Content starts

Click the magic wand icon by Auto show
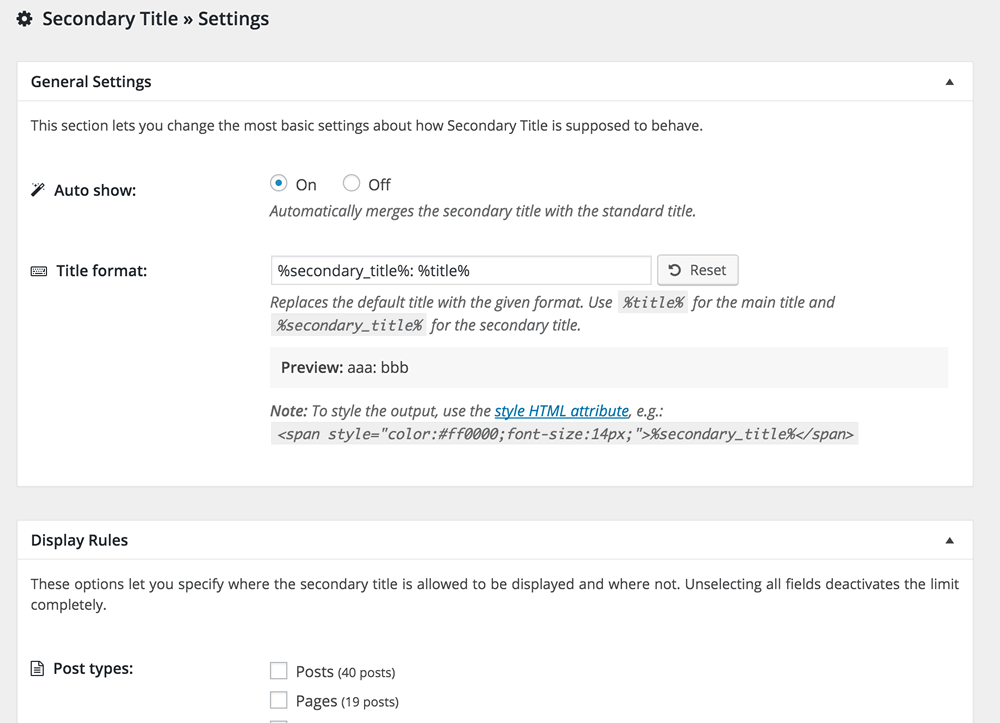The width and height of the screenshot is (1000, 723). click(x=38, y=190)
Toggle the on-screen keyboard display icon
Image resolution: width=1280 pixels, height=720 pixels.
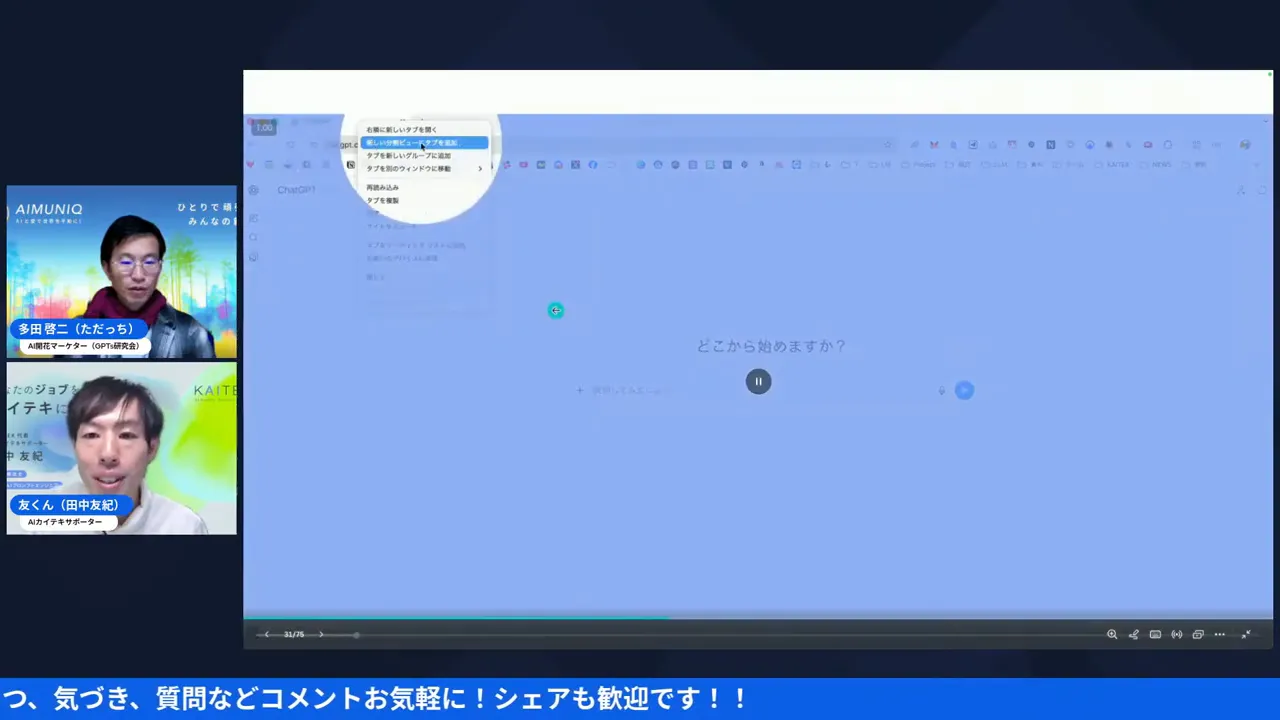(1155, 634)
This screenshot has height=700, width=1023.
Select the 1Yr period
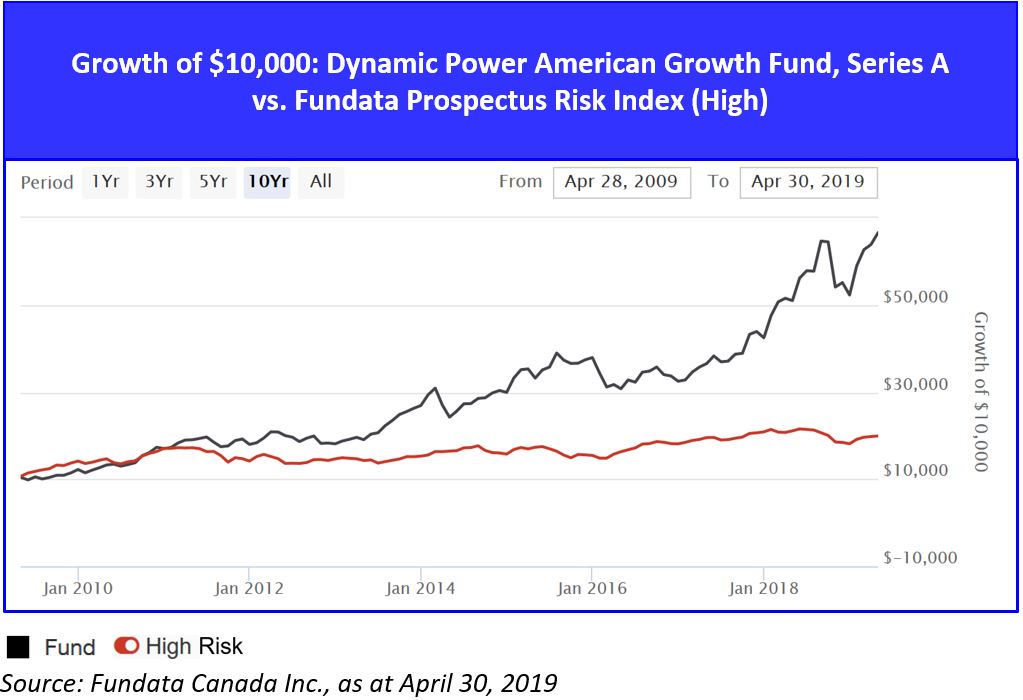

Content ends

EXERCISE OBJECTIVE ▸ Without the pictures, repeat exactly the lines running from the line containing "Toggle the on-screen keyboard display icon" through the end of the data, both ends included.

EXPECTED OUTPUT ▸
Toggle the on-screen keyboard display icon
Image resolution: width=1280 pixels, height=720 pixels.
(1155, 634)
This screenshot has height=700, width=1023.
Select the 1Yr period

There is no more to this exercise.